Dice di non cercare vendetta, Luca Mandas. Ma solo la verità. Il giorno dopo il funerale della mamma Joelle Demontis, la 58enne uccisa la notte di venerdì forse al culmine di una lite in un appartamento di via dei Donoratico, accetta di parlare a patto che non gli si chieda delle indagini. "Anche perché - spiega - ne so poco o nulla". Trentaquattro anni, più di dieci dei quali trascorsi nel centro Caritas di viale Sant'Ignazio, ha letto sui giornali dell'arresto dei due sospettati del delitto, Giorgio Reciso e Marta Dessì, anche loro ex ospiti della Caritas che dividevano l'appartamento con la vittima. "Li conosco, certo. Soprattutto lei, ma non mi va di parlarne". A lui adesso interessa soprattutto ricordare la madre, con cui ha condiviso la fatica di un'esistenza spesso ai margini, "perché voglio che si sappia che era una splendida persona che nella vita ha soltanto avuto tanta sfortuna".

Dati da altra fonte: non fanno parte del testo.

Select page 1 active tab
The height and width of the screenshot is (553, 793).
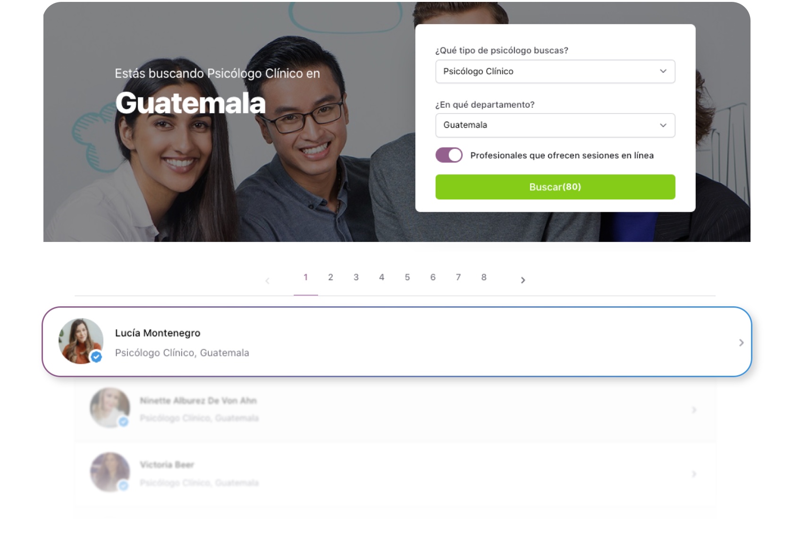pyautogui.click(x=306, y=277)
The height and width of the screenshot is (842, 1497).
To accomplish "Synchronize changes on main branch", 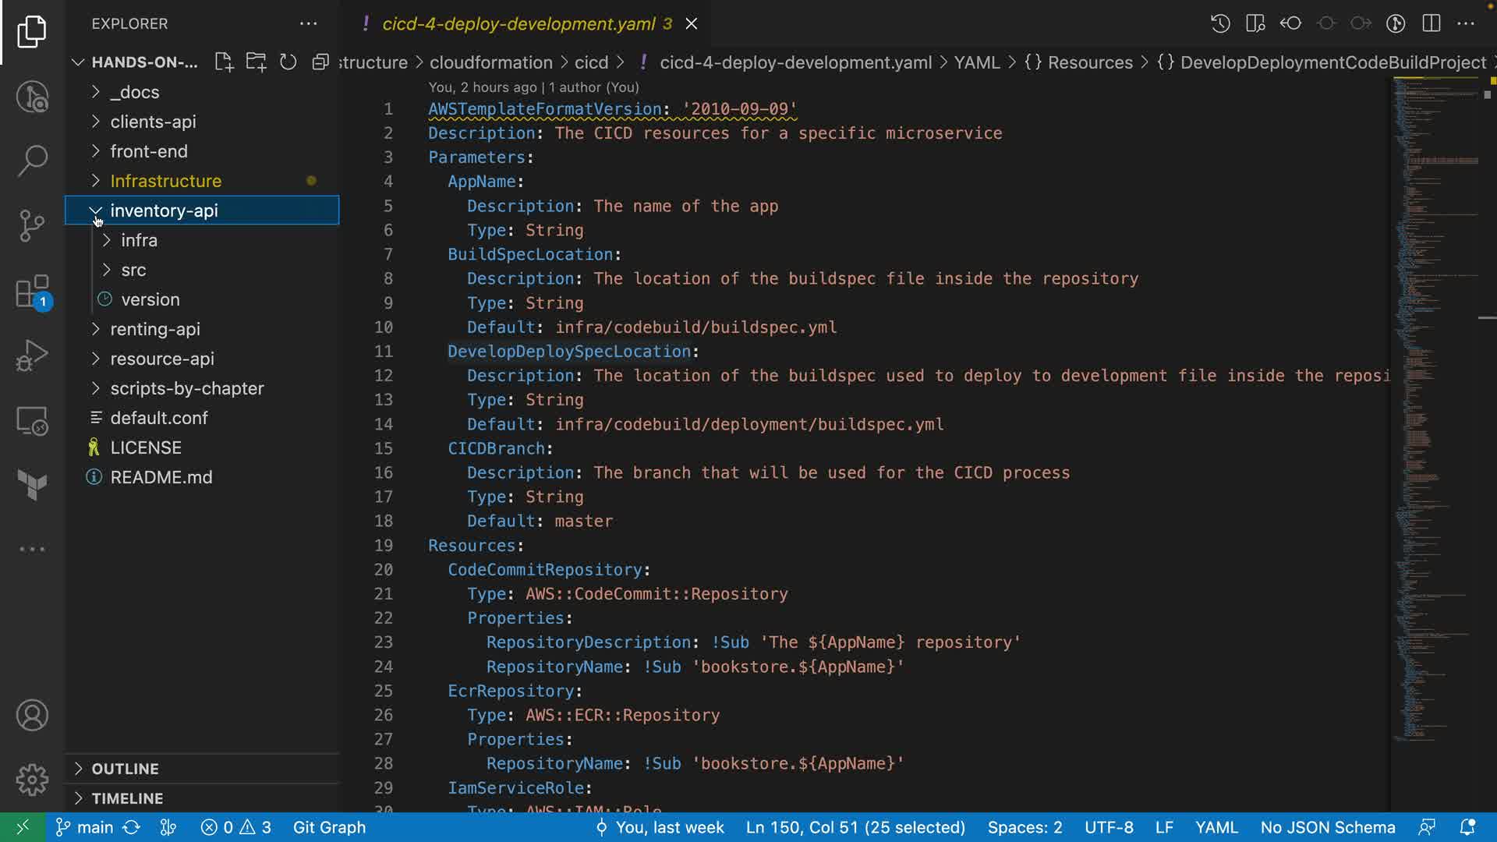I will (131, 827).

Quando l'ha vista l'ultima volta?

"A giugno, quando è andata via dal centro Caritas dove io alloggio ancora oggi. L'ho vista salire su un taxi e poi non ho saputo più niente di lei. Non sapevo neanche dove fosse. Io poi non ho il telefonino. Ma non ero preoccupato, se l'è sempre cavata da sola".

I rapporti tra voi com'erano?

"Buoni, ma ognuno faceva la sua vita. Ci incontravamo sempre alla Caritas. L'ultima volta che ci ho parlato è qualche giorno prima che se ne andasse. Ci siamo incontrati alla macchinetta del caffè, ho scherzato con lei e l'ho fatta ridere".

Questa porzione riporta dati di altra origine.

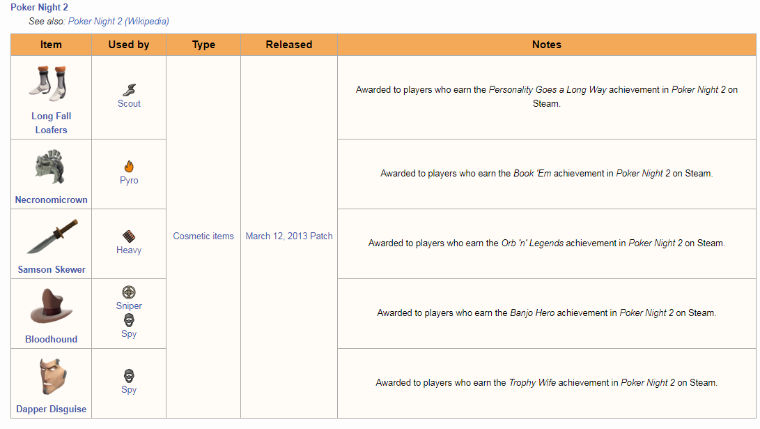Click the Sniper text link
Screen dimensions: 760x429
[129, 306]
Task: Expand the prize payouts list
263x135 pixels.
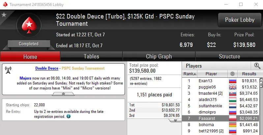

Ha idea del perché dopo tanti anni è andata via dalla Caritas?

"Questo non lo so. A me non ha detto niente prima di salire su quel taxi. Però negli ultimi tempi la vedevo strana, non sapevo cosa le stesse succedendo, ma avevo i miei problemi e non ho approfondito".

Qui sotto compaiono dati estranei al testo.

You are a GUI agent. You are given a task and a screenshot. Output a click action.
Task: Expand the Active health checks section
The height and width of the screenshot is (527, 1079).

Come ha saputo quello che era successo?

"Sabato è venuto mio padre alla Caritas per avvisarmi, però era distrutto e non è neanche riuscito a parlare. Me l'ha detto un'amica. 'Tua mamma non c'è più' sono state le sue parole. Parole che non dimenticherò mai".

Sa se sua madre aveva mai avuto problemi con qualcuno, ad esempio con le persone accusate?

"Io so solo che litigare con mia madre era impossibile. Lei era solare, una donna generosa che aiutava tutti nel momento del bisogno. Dava consigli a chiunque potessero servire, era una persona tranquilla e sempre disponibile, non a caso alla Caritas la chiamavano tutti mamma".

Sua madre non ha avuto una vita facile, ha voglia di raccontarci qualcosa di lei?

"Era nata in Tunisia ma a sei anni d'età era tornata a Cagliari con la madre e il padre, che era sardo. I ricordi più belli che ho di lei sono legati alla mia infanzia. Mi chiamava Luchino e mentre giocavo lei cucinava e sbrigava le faccende domestiche. Mi portava al mare o al parco, sono stati momenti di grande serenità e felicità per tutta la famiglia".

Poi cosa è successo?

"Tuttò è cambiato quando i miei genitori si sono separati. Io avevo 12 anni e sono andato a vivere con lei dalla mia nonna materna, mentre mia sorella minore è rimasta con mio padre. Ma le cose sono precipitate dopo la morte di mia nonna nel 2002, siamo dovuti andare via dalla casa e siamo finiti alla Caritas. A quel punto sono iniziati i veri problemi. Però il mio rammarico più grande è che non abbia potuto coronare il suo sogno, che era quello di trasferirsi in Francia dove aveva dei parenti".

Come sono stati questi giorni?

"Molto duri, perdere una madre e per giunta in quel modo è terribile. Però ho avuto anche tanta solidarietà e voglio ringraziare tutti quelli che mi stanno vicino in questo momento, in particolare il personale Caritas, gli amici e la mia famiglia. Al funerale non mi aspettavo tutta quella gente, vuol dire che tante persone le volevano bene. Di certo io non la dimenticherò mai e resterà sempre nel mio cuore".

Cosa si aspetta dall'inchiesta?

"Che si scopra chi l'ha uccisa così brutalmente, nient'altro. Chiedo giustizia".